Uitspraak
1.Geding in cassatie
2.Beoordeling van de ontvankelijkheid van het beroep
3.Beslissing
6 oktober 2015.
Hoge Raad
In deze zaak gaat het om de ontvankelijkheid van het cassatieberoep van de verdachte, die in cassatie is gegaan tegen een bij verstek gewezen arrest van het Gerechtshof Arnhem-Leeuwarden. De verdachte, geboren in 1992, heeft het beroep ingesteld via zijn advocaat, mr. M.J. Lamers. De Advocaat-Generaal, F.W. Bleichrodt, heeft geconcludeerd tot niet-ontvankelijkverklaring van de verdachte in het beroep. De Hoge Raad heeft de ontvankelijkheid van het cassatieberoep beoordeeld aan de hand van de relevante wetgeving, met name artikel 408a in samenhang met artikel 450.2 van het Wetboek van Strafvordering (Sv). De appeldagvaarding is aan de gemachtigde van de verdachte uitgereikt, wat volgens artikel 450.4 Sv geldt als betekening in persoon. Dit betekent dat de verdachte uiterlijk binnen 14 dagen na de einduitspraak van het Hof cassatie had moeten instellen.

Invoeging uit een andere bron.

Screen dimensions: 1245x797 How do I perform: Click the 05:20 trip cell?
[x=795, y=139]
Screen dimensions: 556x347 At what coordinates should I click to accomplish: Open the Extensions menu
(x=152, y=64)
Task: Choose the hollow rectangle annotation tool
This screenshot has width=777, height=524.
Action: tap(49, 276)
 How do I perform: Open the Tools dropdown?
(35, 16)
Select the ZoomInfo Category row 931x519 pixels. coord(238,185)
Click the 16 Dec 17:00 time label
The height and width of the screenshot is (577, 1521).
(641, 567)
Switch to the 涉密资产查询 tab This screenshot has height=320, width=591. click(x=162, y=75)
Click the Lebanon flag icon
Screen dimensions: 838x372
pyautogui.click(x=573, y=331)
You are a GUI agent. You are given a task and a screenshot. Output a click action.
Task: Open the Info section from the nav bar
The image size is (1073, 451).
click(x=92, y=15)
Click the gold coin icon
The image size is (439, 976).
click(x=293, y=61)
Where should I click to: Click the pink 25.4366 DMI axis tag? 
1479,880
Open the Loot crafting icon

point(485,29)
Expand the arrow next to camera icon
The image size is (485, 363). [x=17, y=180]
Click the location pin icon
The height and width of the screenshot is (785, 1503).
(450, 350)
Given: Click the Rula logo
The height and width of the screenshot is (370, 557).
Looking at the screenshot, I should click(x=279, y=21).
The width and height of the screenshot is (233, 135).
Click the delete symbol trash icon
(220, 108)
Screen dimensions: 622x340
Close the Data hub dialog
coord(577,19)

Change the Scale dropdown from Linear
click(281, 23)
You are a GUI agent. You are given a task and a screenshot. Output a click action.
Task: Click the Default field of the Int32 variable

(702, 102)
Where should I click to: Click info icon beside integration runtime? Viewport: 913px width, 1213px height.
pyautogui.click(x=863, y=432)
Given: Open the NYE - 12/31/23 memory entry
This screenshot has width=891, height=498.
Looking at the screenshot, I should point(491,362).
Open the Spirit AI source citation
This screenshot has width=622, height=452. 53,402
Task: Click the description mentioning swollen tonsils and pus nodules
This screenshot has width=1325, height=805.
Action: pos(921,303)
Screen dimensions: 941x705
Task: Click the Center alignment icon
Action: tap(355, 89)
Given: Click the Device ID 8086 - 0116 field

De Hoge Raad heeft vastgesteld dat de cassatie is ingesteld na het verstrijken van deze termijn. De argumenten die in de cassatieschriftuur zijn aangevoerd, zijn niet aangemerkt als bijzondere omstandigheden die de termijnoverschrijding verontschuldigbaar maken. Op basis van deze overwegingen heeft de Hoge Raad de verdachte niet-ontvankelijk verklaard in het cassatieberoep.